The former Solicitor General's comment suggests that it is acceptable to use any personal information collected by a government department or agency — income tax information, for example — for other purposes that have a public interest. This of course flies in the face of the underlying premise of the Privacy Act and more importantly, it flies in the face of our basic rights as citizens. That is why this argument establishes a very dangerous precedent, and so does this legislation.
We have followed the debates in both the House and Senate and we have reviewed the comments made by government officials when they appeared before the House committee that studied the Bill. We have yet to hear any compelling reason why the warrant provisions are needed and how we will be safer as a result of these provisions.
A dubious premise
The last point I would like to make is that this legislation, along with much of the anti-terrorism legislation that has been passed here and abroad, is based on the premise that the more information the state has about everyone, regardless of whether they have done anything to incur suspicion, the safer we will be.
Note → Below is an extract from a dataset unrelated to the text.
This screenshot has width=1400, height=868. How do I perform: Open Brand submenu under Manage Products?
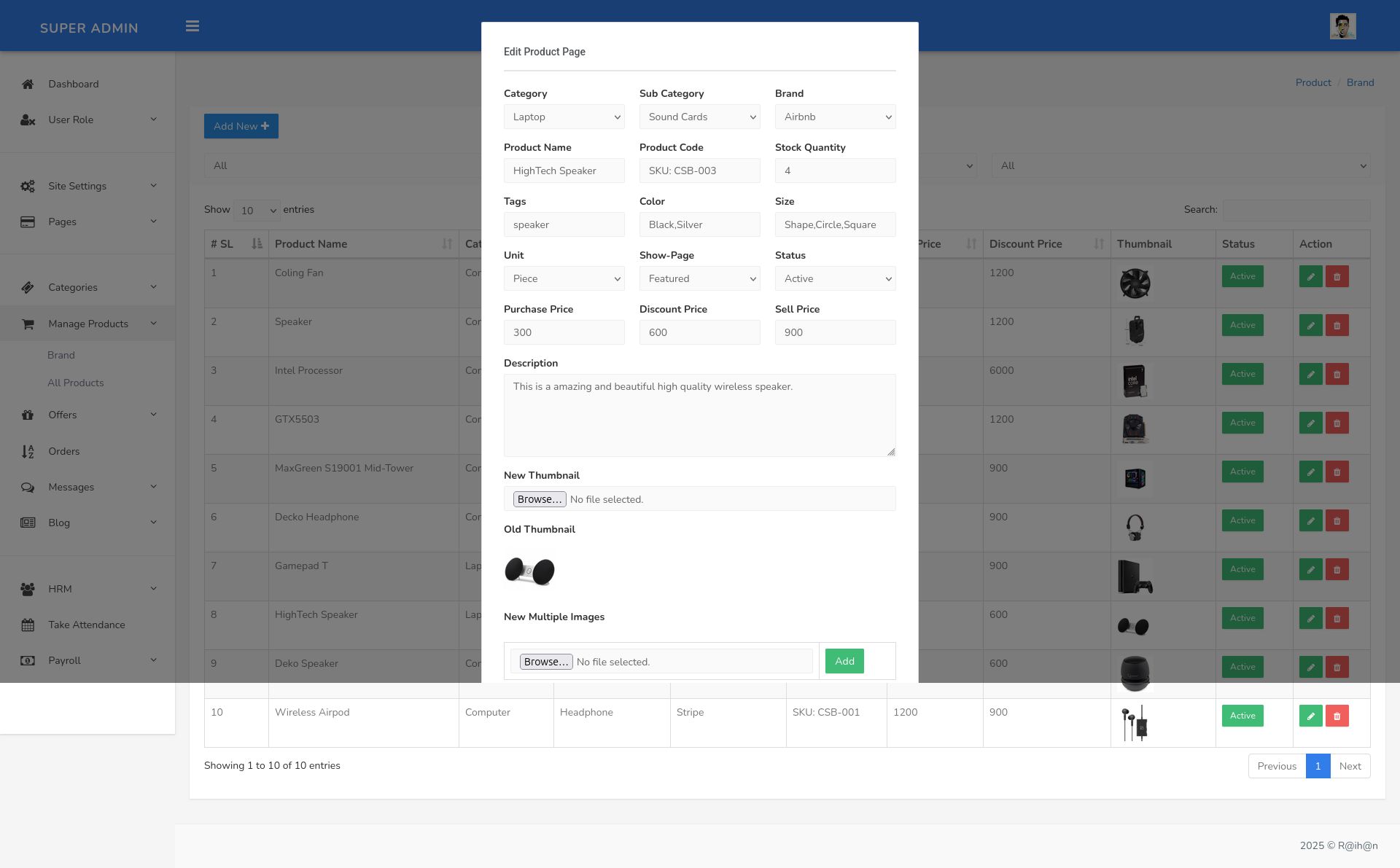[61, 356]
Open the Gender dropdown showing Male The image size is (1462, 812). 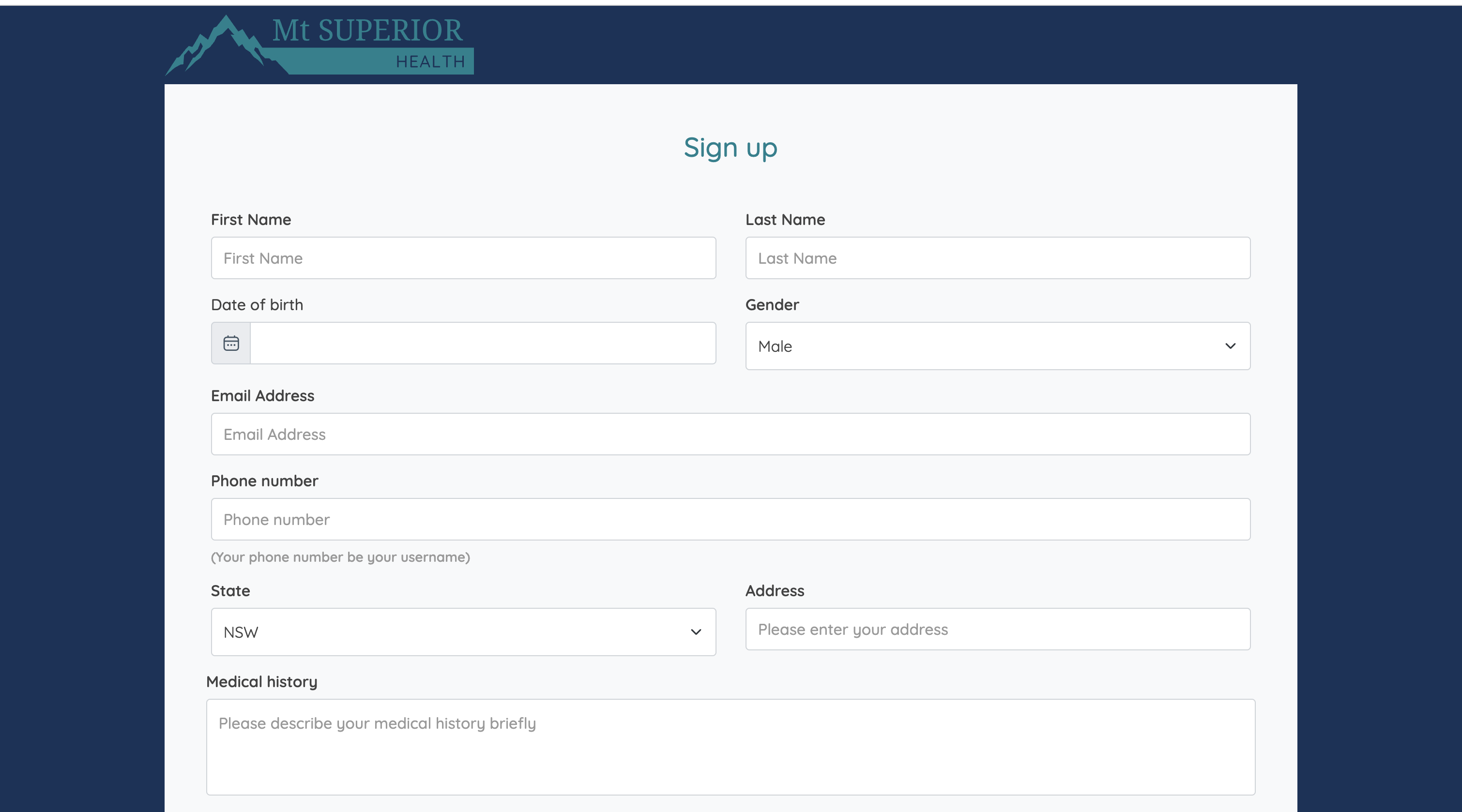(997, 346)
I will leave it to this Committee to assess the merits of this assumption because it is a question that is outside my area of expertise. However, at this point in our history, it is not clear how reducing the freedoms of all individuals in society will prevent further threats to public safety whether by terrorists on a political mission or for that matter, sex offenders acting on uncontrolled impulses.
But I can tell you that as we collect more information about more individuals we are increasing that possibility that people will be subjected to unnecessary scrutiny, that more people will be singled out, and that more people will be treated unfairly.
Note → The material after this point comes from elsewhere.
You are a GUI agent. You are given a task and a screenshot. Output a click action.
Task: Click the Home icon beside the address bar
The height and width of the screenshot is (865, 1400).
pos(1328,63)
The sections of the Bill that we have addressed leave us with great unease. It appears to be an unreflective and very quickly thought out response to a real and legitimate problem. In conclusion, we would urge the Committee members to look very critically at the bill, to provide the careful and thoughtful analysis that to date seems to have been absent.
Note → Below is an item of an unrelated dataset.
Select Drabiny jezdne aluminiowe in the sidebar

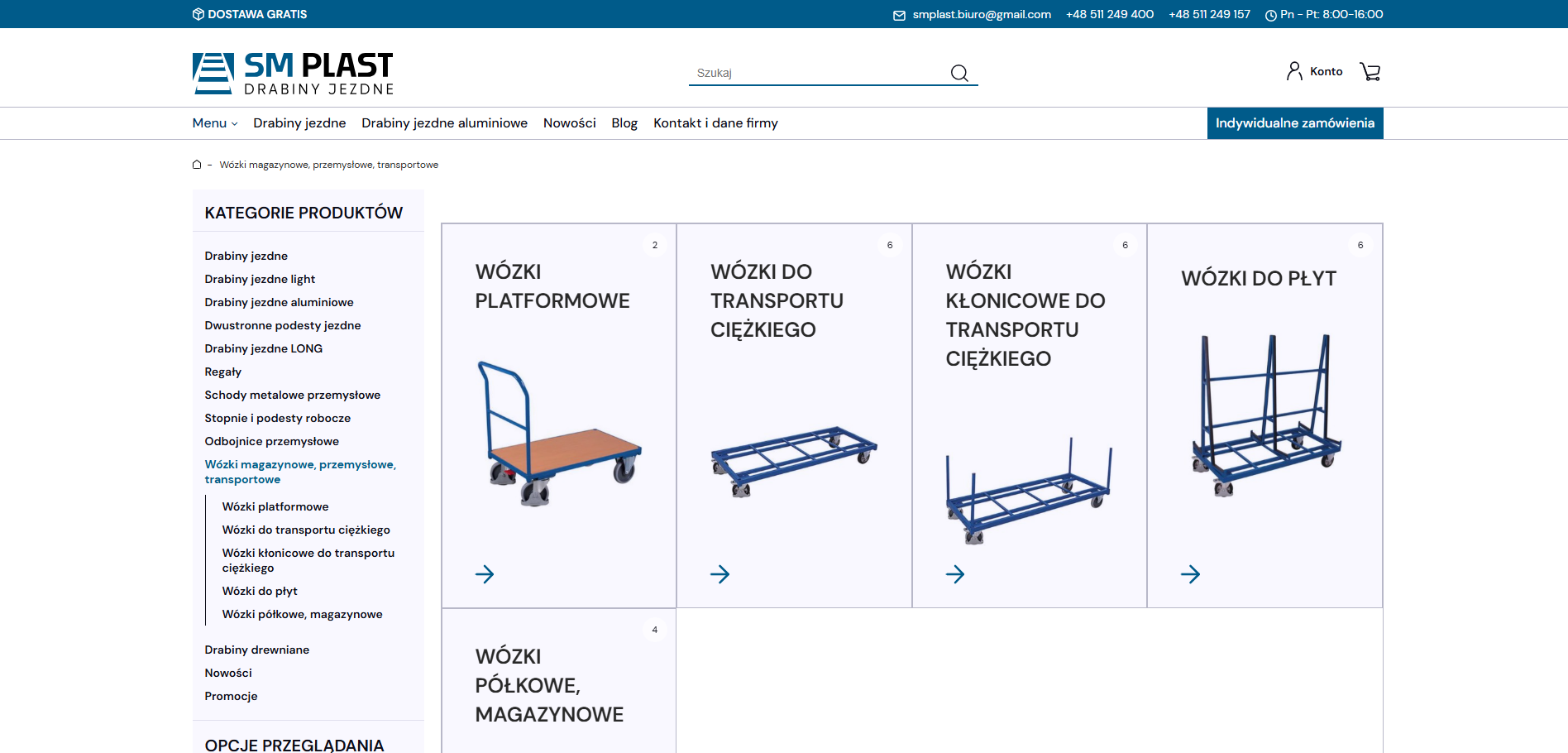[x=279, y=302]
Specifically, we urge the Senate to consider the following amendments.
The proposed amendment to PIPEDA should be dropped. While we understand the intent of the proposed amendment to PIPEDA, we are not convinced it is necessary. Certainly the broad wording causes us serious concerns: it applies to any organization subject to PIPEDA, not just air carriers; secondly, it does not limit the amount of information that can be collected without consent; and finally it does not place any limits on the sources of information.
With respect to the issue of warrants, our concerns could be addressed if the RCMP was limited to matching passenger information against databases specifically related to national security. As long as the RCMP is allowed to match this data against any information in its control it will inevitably turn up people wanted on warrants for offences unrelated to national security or transportations safety. If it is not a possible to limit data matching in this way, then we recommend that the legislation be amended to require that the regulations listing the offences be tabled with Parliament for its scrutiny. Furthermore, we recommend that list of offences for which information can be disclosed to execute a warrant be significantly reduced.
Finally, we would like to see a requirement that air carriers and operators of reservation systems be required to inform individuals that they routinely provide the government and law enforcement agencies with their personal information.